Ein Jahr rot-grüne Bundesregierung: Die Fortsetzung der Kohl-Ära mit anderen Mitteln
Von Jörn Boewe, Rotdorn, September 1999
Seit nunmehr einem Jahr regieren in Deutschland Sozialdemokraten und Grüne. Zum ersten Mal in der Geschichte der Bundesrepublik führt damit eine Koalition zweier Parteien, die sich politisch links der Mitte einordnen. Beide Parteien waren nach 16 Jahren christdemokratisch-liberaler Regierungszeit mit dem Ziel eines "Politikwechsels" angetreten und hatten einen deutlichen Sieg davon getragen. Trotz beschwichtigender Äußerungen von Kanzlerkandidat Gerhard Schröder an das Unternehmerlager versprachen die Programme beider Parteien einen Bruch mit der unsozialen Politik der Kohl-Regierung. Während sich die Unternehmergewinne und Einkünfte aus Kapitalvermögen die 80er und 90er Jahre hindurch im Steilflug befanden, wuchsen die Reallöhne und unteren Einkommen nur minimal und haben seit Beginn der 90er sogar wieder eine sinkende Tendenz. SPD und Grüne versprachen eine Trendwende: Dafür wurden sie gewählt.
Doch nie zuvor in der Geschichte der Bundesrepublik Deutschland hat eine Bundesregierung ihre eigene Geschäftsgrundlage so schnell und gründlich verlassen wie diese Regierung.
Am drastischsten wurde uns dies mit der Beteiligung an der NATO-Intervention gegen Jugoslawien vor Augen geführt: Kein Bundeswehreinsatz ohne UN-Mandat hieß in der Koalitionsvereinbarung.
Doch um ihre "Bündnistreue" zu beweisen, setzten sich beide Parteien mit fadenscheinigen Argumenten darüber hinweg.
Noch dreister als ihre schwarz-gelbe Vorgängerregierung setzt die rot-grüne Koalition eine einseitig an den Interessen des Kapitals ausgerichtete Politik fort. Gerechtfertigt wird dies mit dem von der Kohl-Regierung hinterlassenen Schuldenberg. Doch das Argument hinkt: Selbstverständlich ist es die Pflicht einer linken Regierung, eine ausgeglichene Finanzierung des Staatshaushaltes anzustreben. Doch warum sollen nur die unteren und mittleren Einkommensgruppen die Zeche bezahlen - während jene Gesellschaftsklassen, die seit zwei Jahrzehnten ihre Gewinne und Vermögen Jahr um Jahr steigern konnten, weiterhin mit Steuergeschenken, Subventionen und Zuwendungen belohnt werden?

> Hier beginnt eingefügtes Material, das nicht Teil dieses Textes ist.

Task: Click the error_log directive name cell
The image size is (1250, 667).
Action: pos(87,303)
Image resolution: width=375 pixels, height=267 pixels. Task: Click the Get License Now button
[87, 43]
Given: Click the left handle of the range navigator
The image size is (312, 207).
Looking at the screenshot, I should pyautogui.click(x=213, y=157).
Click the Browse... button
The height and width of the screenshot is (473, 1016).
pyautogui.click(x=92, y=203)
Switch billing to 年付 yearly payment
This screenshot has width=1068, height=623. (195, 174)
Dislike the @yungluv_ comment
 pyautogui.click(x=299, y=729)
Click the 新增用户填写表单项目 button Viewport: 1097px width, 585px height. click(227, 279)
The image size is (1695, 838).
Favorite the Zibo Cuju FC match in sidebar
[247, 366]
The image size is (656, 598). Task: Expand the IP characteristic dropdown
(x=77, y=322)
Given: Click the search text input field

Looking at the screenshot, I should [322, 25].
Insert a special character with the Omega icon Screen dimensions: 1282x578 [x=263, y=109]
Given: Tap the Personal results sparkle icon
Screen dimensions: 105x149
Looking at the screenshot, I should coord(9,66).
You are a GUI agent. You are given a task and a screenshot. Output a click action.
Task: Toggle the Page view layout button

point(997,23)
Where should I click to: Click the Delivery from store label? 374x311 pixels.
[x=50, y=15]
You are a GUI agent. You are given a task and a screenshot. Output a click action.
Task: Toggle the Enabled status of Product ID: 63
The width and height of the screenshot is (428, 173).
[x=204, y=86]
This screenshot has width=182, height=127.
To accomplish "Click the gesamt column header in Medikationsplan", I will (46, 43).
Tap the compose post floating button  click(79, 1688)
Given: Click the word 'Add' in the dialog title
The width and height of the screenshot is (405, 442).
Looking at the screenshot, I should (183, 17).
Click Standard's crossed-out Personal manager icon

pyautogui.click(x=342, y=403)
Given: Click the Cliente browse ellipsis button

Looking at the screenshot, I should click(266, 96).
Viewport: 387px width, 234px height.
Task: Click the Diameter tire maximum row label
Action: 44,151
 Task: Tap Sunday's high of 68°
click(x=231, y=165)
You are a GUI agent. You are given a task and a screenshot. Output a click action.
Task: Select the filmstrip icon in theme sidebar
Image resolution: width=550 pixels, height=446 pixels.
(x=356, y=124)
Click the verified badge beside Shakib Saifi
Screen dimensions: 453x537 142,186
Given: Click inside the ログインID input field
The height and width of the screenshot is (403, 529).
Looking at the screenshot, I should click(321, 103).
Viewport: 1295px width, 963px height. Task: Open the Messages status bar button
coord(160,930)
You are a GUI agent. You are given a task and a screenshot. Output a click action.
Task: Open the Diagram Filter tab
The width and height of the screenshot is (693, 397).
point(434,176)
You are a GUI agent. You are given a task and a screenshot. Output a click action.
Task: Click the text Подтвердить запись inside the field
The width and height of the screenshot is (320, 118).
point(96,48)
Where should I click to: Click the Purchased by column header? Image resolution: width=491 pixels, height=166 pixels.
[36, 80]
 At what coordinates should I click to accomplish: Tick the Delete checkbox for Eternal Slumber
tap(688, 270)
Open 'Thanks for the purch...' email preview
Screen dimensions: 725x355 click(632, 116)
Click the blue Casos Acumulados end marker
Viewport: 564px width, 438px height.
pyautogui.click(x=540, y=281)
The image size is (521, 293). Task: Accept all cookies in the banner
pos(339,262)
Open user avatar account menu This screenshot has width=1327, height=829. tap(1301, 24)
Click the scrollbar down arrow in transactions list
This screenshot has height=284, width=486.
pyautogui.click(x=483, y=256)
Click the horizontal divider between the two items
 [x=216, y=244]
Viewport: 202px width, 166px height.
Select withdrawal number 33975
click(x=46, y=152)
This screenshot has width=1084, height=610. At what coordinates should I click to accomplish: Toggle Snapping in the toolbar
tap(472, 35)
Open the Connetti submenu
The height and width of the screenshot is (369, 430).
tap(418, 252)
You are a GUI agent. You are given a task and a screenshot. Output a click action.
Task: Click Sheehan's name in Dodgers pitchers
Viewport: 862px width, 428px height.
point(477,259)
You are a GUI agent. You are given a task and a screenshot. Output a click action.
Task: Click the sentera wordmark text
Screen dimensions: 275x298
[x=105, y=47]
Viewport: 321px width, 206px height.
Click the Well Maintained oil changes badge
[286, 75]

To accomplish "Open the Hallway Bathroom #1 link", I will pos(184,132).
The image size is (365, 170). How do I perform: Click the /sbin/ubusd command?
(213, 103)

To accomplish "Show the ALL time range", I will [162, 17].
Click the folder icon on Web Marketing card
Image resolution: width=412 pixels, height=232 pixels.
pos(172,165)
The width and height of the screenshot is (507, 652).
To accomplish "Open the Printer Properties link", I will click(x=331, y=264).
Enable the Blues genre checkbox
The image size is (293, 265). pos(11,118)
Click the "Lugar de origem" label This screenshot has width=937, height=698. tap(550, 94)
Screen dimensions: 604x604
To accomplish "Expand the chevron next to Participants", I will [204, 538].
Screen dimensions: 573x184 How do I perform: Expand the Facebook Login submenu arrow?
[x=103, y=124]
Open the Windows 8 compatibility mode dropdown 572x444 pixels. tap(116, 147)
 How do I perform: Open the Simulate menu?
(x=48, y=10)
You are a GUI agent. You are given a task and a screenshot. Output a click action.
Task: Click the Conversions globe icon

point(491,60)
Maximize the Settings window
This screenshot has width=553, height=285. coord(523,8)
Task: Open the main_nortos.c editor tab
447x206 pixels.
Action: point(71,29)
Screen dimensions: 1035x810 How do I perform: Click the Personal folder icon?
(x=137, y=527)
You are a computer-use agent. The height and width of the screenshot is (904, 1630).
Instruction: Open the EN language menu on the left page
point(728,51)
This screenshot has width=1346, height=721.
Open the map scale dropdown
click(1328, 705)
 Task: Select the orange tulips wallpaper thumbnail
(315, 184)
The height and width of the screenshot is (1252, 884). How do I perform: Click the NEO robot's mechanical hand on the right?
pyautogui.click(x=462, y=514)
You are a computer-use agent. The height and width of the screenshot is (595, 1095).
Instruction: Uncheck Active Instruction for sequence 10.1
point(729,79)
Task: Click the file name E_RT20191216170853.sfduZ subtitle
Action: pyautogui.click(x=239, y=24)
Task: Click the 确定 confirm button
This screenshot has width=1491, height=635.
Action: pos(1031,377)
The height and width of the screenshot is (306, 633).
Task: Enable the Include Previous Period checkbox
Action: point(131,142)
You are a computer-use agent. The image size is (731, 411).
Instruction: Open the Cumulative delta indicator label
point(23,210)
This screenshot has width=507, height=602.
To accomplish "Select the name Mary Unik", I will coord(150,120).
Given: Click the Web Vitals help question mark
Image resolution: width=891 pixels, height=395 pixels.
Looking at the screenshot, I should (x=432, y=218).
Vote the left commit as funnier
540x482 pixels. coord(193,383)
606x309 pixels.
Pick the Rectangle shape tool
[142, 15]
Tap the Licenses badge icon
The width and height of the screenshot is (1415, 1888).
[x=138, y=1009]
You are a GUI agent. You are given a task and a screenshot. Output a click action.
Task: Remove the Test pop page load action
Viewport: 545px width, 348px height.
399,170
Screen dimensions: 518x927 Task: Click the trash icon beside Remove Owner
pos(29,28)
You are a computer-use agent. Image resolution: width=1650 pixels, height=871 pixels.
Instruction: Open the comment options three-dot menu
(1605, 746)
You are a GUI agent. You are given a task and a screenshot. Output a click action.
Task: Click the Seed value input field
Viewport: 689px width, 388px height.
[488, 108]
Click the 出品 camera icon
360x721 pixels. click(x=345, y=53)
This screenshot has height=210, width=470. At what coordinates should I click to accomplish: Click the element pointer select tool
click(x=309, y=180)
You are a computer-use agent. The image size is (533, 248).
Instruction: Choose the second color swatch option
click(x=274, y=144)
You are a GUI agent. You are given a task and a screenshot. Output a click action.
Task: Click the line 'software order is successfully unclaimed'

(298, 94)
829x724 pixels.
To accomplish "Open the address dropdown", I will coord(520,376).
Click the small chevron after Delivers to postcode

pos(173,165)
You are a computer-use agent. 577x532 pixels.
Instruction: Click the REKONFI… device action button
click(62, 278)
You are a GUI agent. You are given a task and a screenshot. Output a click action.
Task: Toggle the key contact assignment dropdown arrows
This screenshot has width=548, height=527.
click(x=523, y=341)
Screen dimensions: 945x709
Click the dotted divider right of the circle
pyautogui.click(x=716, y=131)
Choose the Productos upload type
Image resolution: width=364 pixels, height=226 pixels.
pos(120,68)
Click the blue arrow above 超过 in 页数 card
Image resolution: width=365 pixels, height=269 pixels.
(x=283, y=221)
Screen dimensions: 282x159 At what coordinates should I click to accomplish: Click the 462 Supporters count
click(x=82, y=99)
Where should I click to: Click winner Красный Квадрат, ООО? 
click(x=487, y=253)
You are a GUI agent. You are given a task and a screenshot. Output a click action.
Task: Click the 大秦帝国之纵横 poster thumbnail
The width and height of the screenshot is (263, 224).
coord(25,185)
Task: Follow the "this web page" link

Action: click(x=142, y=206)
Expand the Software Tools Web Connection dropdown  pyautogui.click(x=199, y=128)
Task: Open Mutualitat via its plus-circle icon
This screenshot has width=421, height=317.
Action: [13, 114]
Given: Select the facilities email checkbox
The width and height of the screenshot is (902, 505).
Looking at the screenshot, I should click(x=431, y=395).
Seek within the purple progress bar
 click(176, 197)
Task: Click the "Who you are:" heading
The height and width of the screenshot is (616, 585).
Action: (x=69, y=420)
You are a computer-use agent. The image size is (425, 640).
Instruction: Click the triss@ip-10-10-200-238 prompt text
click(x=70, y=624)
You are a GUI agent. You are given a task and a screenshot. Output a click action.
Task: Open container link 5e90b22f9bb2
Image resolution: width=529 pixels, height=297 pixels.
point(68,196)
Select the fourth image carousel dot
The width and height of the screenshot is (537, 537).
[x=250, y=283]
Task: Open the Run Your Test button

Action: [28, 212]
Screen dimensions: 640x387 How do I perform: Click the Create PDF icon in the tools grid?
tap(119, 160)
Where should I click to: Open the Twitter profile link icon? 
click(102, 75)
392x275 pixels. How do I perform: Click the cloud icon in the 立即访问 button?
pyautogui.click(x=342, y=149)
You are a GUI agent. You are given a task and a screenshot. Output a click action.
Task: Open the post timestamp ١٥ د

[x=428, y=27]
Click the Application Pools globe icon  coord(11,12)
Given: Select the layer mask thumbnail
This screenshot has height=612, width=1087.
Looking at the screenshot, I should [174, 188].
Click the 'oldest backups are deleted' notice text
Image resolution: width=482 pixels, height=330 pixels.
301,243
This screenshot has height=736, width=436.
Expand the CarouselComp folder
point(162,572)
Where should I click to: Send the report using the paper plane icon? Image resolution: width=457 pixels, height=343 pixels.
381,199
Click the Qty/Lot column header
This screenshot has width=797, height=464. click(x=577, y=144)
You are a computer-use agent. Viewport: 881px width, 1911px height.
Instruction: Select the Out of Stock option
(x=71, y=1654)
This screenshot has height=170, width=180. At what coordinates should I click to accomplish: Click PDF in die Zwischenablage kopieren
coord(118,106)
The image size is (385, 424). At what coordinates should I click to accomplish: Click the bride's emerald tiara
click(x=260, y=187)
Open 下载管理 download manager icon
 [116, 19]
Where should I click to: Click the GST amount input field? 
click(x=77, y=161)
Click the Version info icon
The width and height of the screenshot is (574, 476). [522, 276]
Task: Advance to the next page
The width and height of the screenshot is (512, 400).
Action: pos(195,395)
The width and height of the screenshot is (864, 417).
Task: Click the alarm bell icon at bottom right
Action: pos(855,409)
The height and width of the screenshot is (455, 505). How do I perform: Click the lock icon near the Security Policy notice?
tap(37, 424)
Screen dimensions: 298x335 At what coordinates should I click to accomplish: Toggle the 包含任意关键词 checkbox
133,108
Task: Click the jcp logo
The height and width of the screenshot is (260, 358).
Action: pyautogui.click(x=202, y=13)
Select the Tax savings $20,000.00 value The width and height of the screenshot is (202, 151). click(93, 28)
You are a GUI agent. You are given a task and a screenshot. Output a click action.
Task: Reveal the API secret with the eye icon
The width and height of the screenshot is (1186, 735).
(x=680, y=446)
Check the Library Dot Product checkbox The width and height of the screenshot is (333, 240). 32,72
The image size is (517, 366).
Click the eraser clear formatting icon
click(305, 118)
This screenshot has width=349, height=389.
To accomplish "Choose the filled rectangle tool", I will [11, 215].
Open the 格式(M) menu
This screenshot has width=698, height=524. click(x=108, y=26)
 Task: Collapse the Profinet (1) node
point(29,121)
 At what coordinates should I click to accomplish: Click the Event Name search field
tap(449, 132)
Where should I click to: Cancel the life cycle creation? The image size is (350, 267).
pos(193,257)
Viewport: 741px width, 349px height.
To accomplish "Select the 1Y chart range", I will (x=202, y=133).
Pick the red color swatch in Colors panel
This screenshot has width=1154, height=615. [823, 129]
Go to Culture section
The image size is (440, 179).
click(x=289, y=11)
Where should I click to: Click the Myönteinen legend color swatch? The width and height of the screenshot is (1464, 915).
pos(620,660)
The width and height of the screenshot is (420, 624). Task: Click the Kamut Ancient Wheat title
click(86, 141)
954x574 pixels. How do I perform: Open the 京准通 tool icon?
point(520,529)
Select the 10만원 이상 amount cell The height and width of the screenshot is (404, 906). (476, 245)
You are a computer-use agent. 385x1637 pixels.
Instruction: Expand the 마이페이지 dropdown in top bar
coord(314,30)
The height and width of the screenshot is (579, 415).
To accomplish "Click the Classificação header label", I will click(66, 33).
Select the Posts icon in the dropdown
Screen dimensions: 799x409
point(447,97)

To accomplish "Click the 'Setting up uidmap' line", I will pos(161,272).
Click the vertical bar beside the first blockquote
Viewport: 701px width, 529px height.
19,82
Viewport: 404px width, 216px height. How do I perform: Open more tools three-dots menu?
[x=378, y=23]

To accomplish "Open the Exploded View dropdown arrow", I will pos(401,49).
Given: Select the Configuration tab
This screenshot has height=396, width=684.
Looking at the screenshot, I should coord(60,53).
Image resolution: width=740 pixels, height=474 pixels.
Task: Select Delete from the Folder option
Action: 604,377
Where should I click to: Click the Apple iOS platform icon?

Anfang der 80er konnte die konservative Troika von Maggie Thatcher, Ronald Reagan und Helmut Kohl dem Neoliberalismus zum politischen Durchbruch auf Weltebene verhelfen. "Wir müssen die Millionäre bei guter Laune halten" - das ist die letzte Weisheit dieser Ideologie. Doch konnten die Hardliner in der Kohl-Regierung einen Großteil ihrer Pläne nicht oder nur teilweise durchsetzten. Dagegen stand immer noch das Oppositionslager mit SPD und Gewerkschaften, der Arbeitnehmerflügel in der CDU und auch die Kirchen (gegen die eine christliche Partei nur mit Vorsicht regieren kann).
Unter der rot-grünen Regierung ist die Situation anders: Zwar muss die SPD Rücksicht auf die Gewerkschaften nehmen, doch ist der Widerstand aus dieser Ecke bislang noch verhalten: Zu eng ist der Gewerkschaftsapparat mit dem Parteiapparat der SPD verflochten. Wesentlich problematischer ist für die Sozialdemokratie momentan, dass ihr die Wähler davonlaufen. Gewinner sind CDU, extreme Rechte und PDS - eine widersprüchliche Situation.
Es ist weder wahrscheinlich noch wünschenswert, dass sich SPD und Grüne noch einmal erholen. Manche mögen es für hip und trendy halten, ihre Ansichten alle paar Wochen zu ändern. Ich denke: Wer sich noch nicht mal selber ernstnimmt, der will gar nicht ernstgenommen werden. Ich wünsche gute Reise.